EMC-dependent membrane insertion of IER3IP1 sustains efficient ER-to-Golgi trafficking

The endoplasmic reticulum (ER) membrane complex (EMC) acts as an insertase for a distinct subset of membrane proteins, yet how defects in EMC-dependent membrane insertion propagate to downstream secretory pathway function remains poorly understood. Here, we identify Immediate Early Response 3 Interacting Protein 1 (IER3IP1) as an EMC-dependent ER membrane protein whose stable biogenesis is required to sustain efficient ER-to-Golgi trafficking of newly synthesized secretory cargos.

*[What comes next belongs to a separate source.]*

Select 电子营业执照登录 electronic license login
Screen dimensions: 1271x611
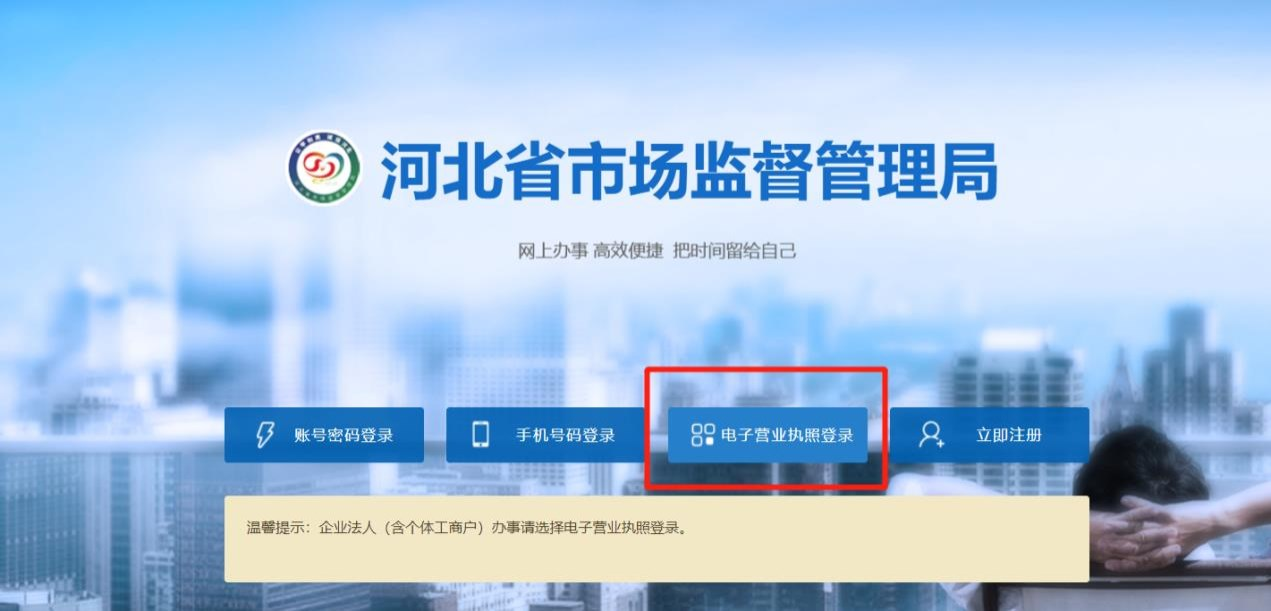(768, 435)
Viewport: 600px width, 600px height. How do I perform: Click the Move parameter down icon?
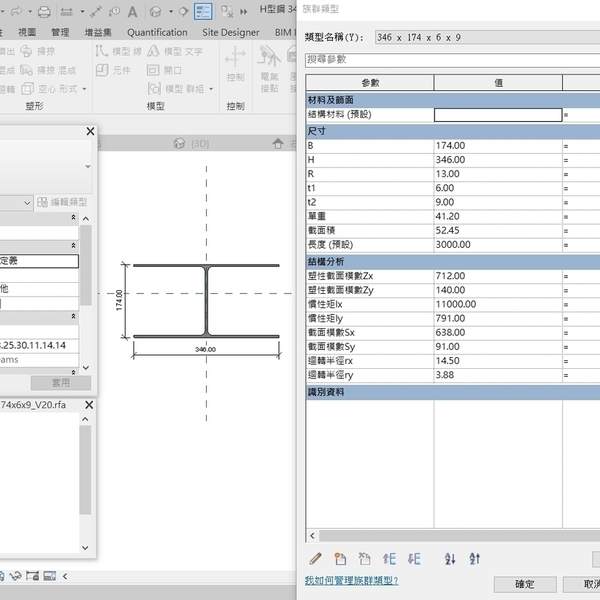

Loss of EMC activity destabilizes IER3IP1, resulting in delayed ER export of folding- and trafficking-sensitive proteins, including clusterin and the prion protein, without overt disruption of global ER structure or protein synthesis. We further show that membrane insertion alone is insufficient for IER3IP1 function: a transmembrane domain–dependent intramembrane interaction mediated by the N-terminal segment is required to support cargo export competence. Together, these findings illustrate how defects in membrane protein biogenesis can indirectly constrain secretory pathway output through loss of specific EMC-dependent membrane proteins, establishing a mechanistic link between membrane insertion efficiency, protein stability, and ER export.